[DATA EXTRACT Boundary: Start]

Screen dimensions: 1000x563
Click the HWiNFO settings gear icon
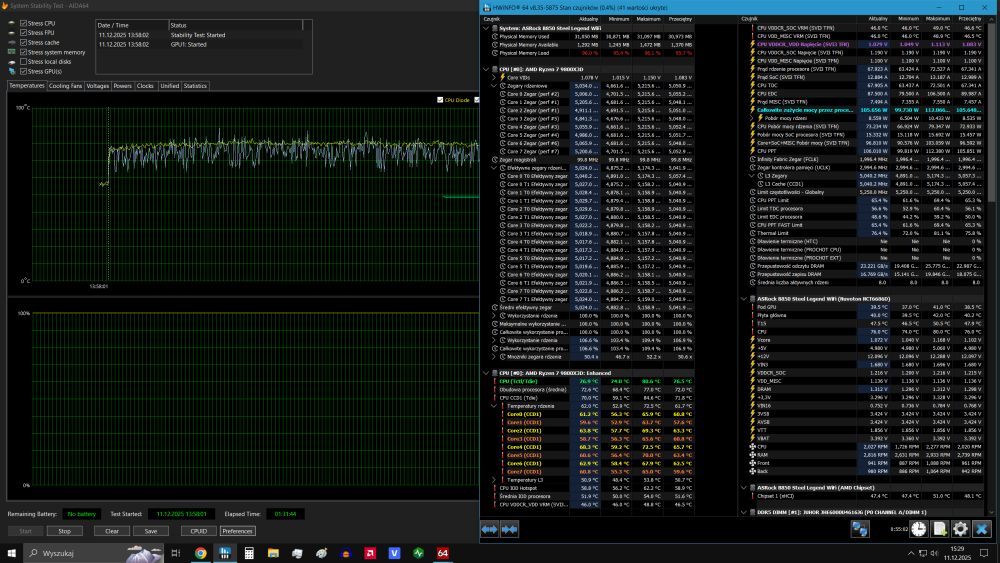[x=960, y=528]
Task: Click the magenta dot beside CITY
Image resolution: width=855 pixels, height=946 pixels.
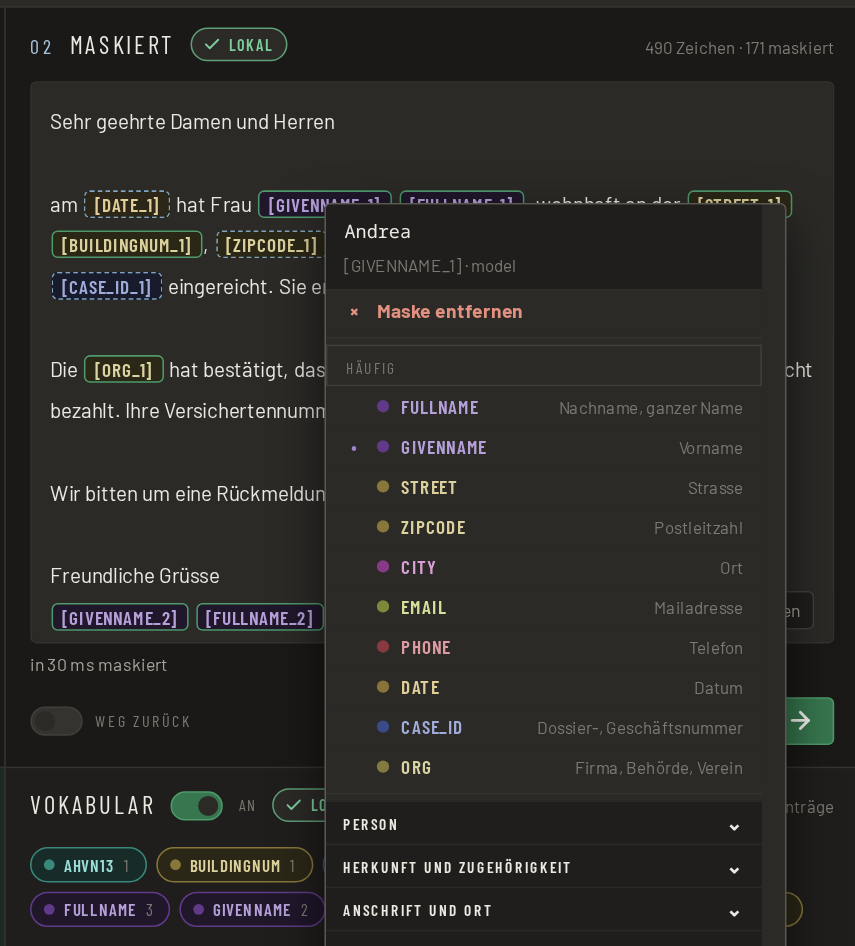Action: point(383,567)
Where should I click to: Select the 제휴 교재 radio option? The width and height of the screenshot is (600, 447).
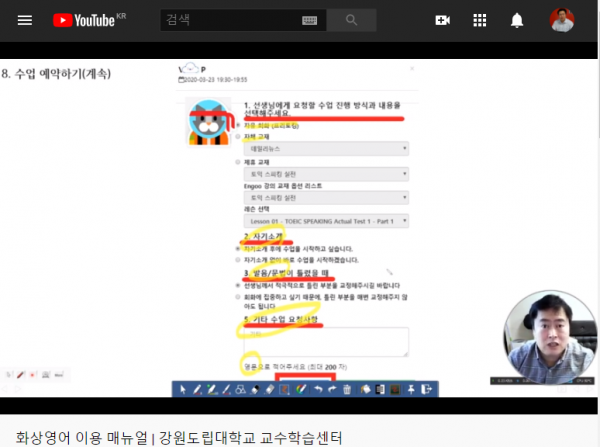[238, 160]
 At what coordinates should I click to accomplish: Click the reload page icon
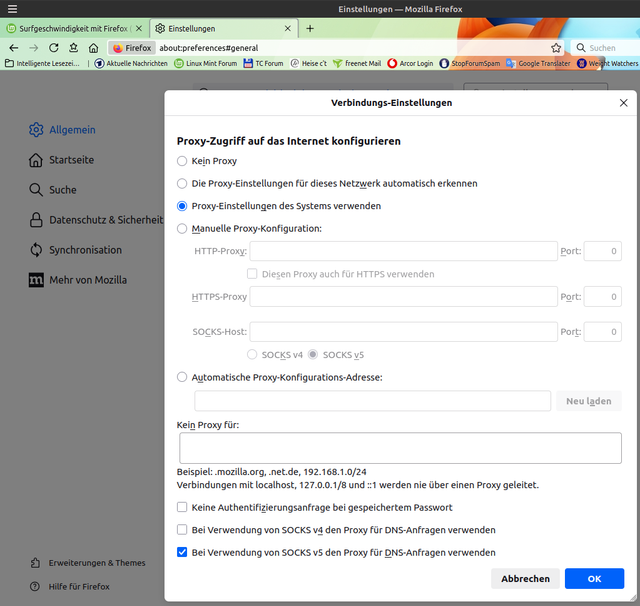click(x=53, y=48)

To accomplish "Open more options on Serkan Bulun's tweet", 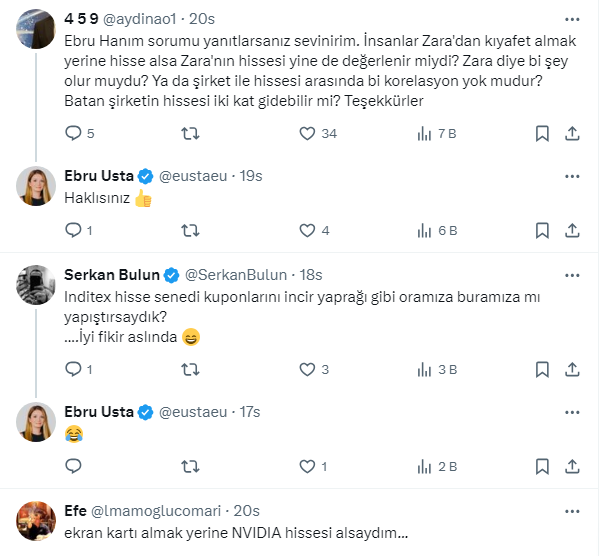I will tap(572, 275).
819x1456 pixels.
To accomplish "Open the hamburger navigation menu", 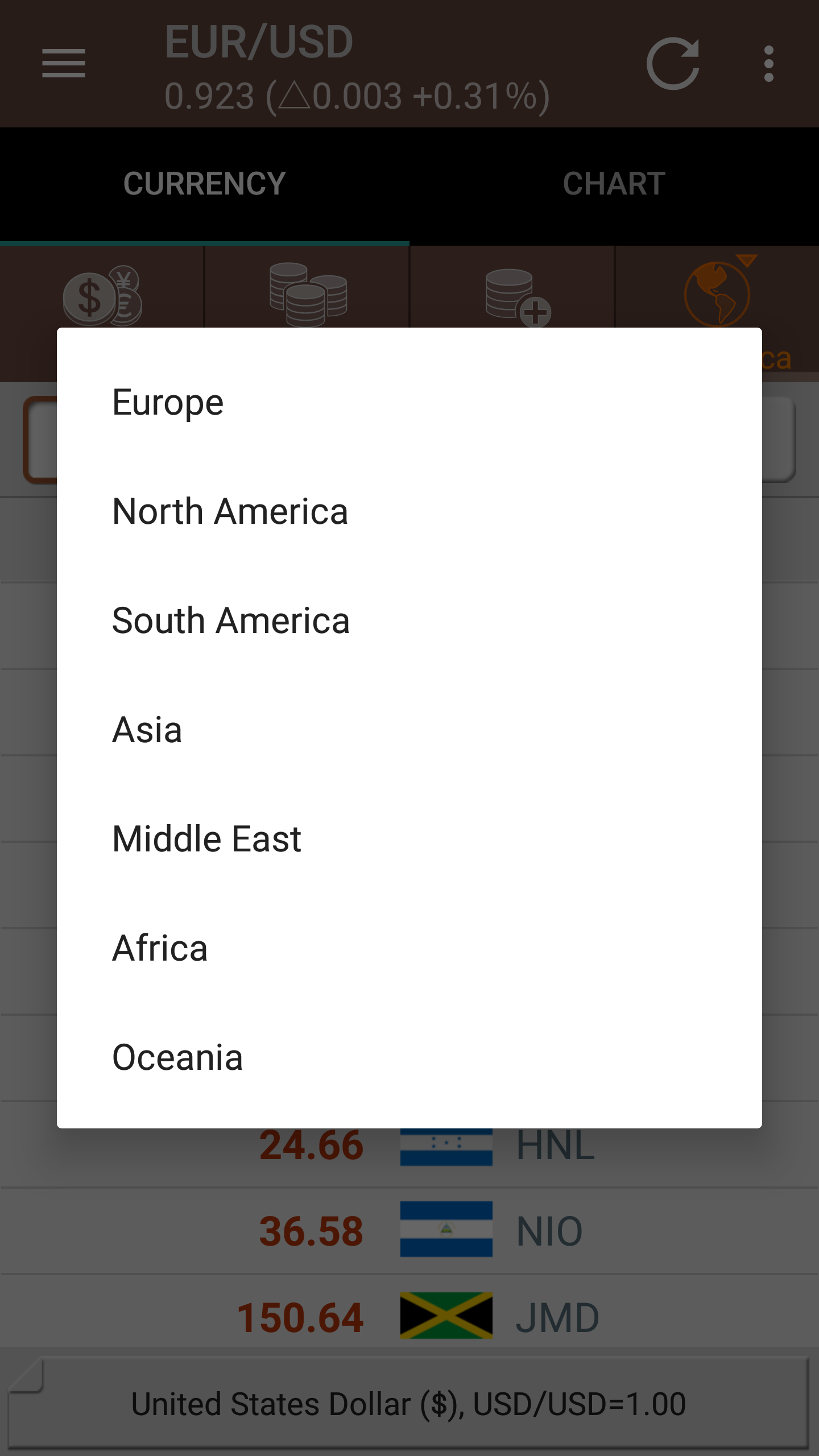I will pos(64,63).
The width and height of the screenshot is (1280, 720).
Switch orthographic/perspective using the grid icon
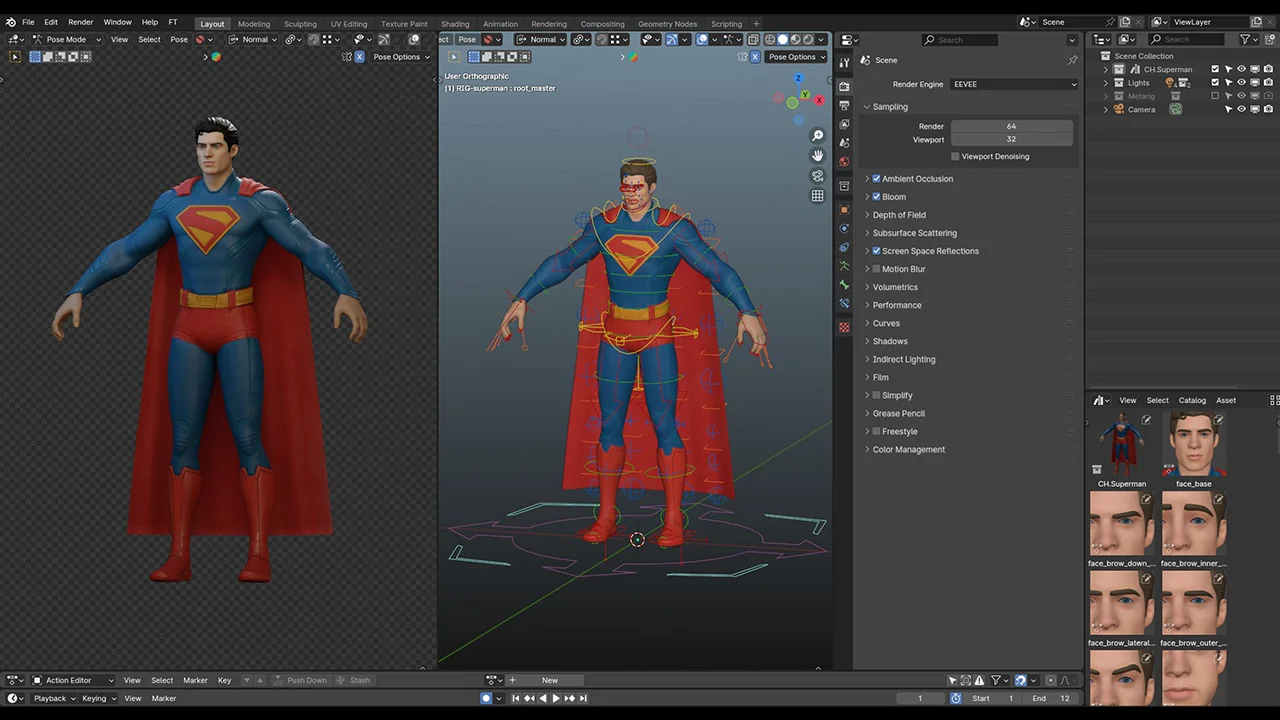pyautogui.click(x=817, y=196)
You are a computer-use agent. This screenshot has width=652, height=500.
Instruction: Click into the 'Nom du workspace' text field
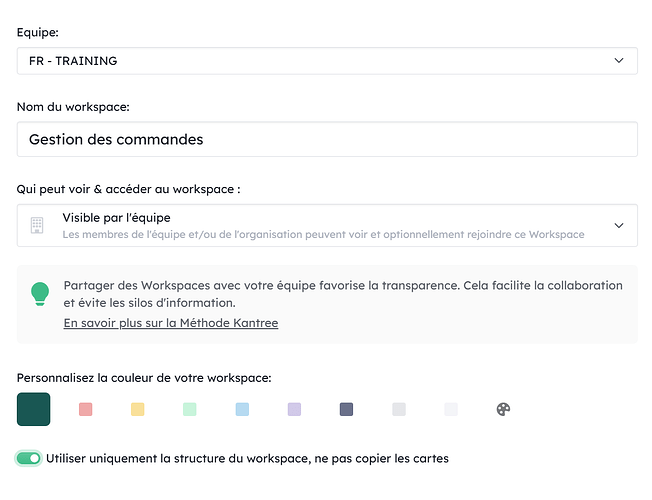[326, 139]
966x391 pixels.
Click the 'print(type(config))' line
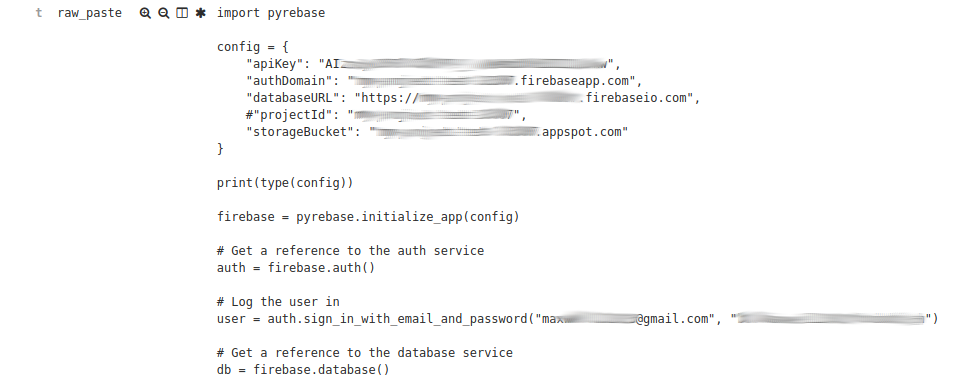[285, 183]
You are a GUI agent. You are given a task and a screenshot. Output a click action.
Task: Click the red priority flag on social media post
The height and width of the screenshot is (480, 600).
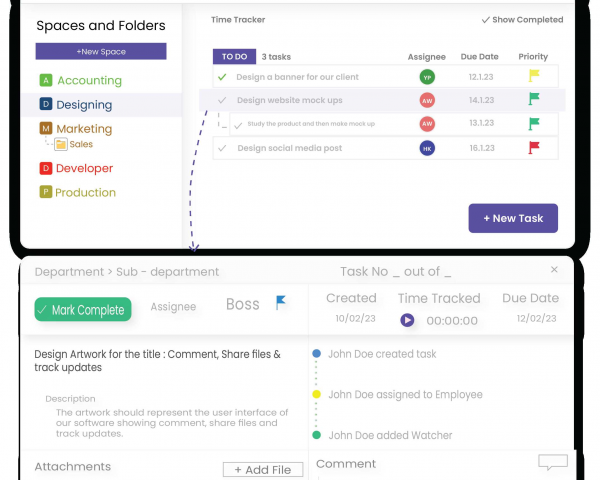[x=533, y=148]
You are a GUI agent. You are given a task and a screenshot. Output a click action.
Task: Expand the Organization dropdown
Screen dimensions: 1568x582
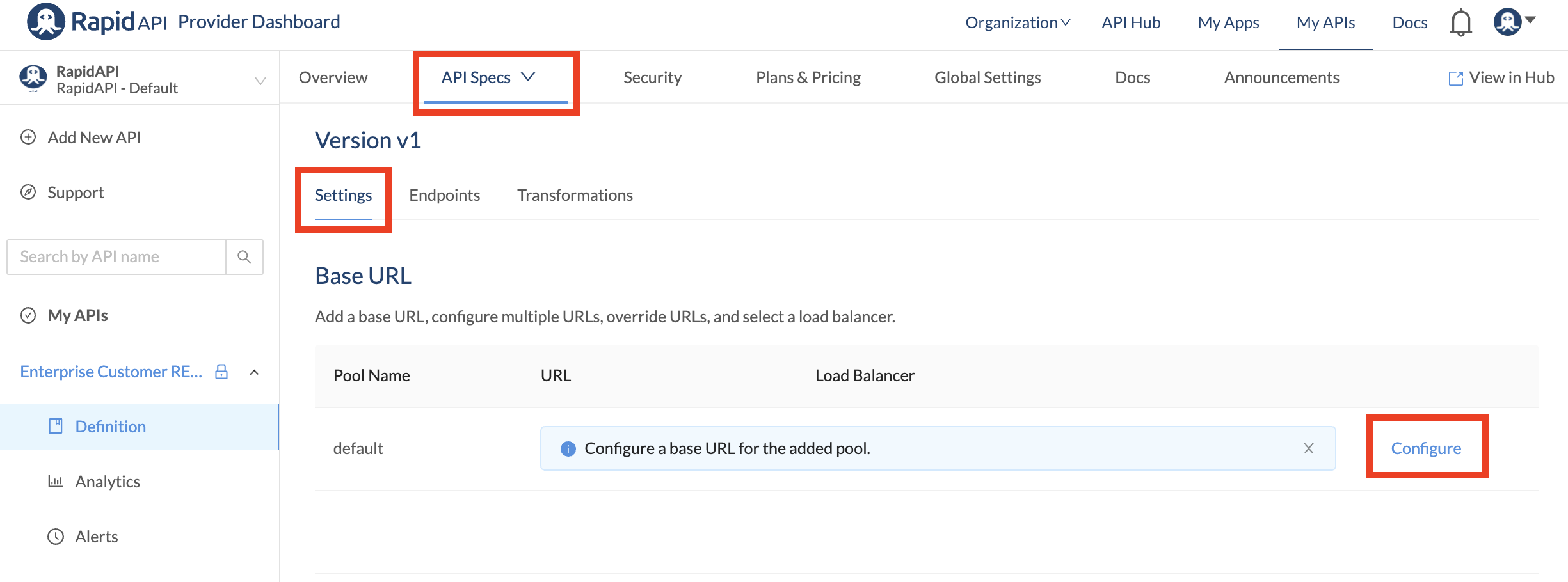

[DATA EXTRACT Boundary: End]

DESCRIPTION OF THE TASK -
Your answer must be the lines from the one containing "The height and" through the final line of the entries, duplicated exactly, with both ends kept and all pictures left out.

RESULT OF THE EXERCISE -
The height and width of the screenshot is (480, 600).
[x=533, y=148]
You are a GUI agent. You are given a task and a screenshot. Output a click action.
Task: Expand the Organization dropdown
Screen dimensions: 1568x582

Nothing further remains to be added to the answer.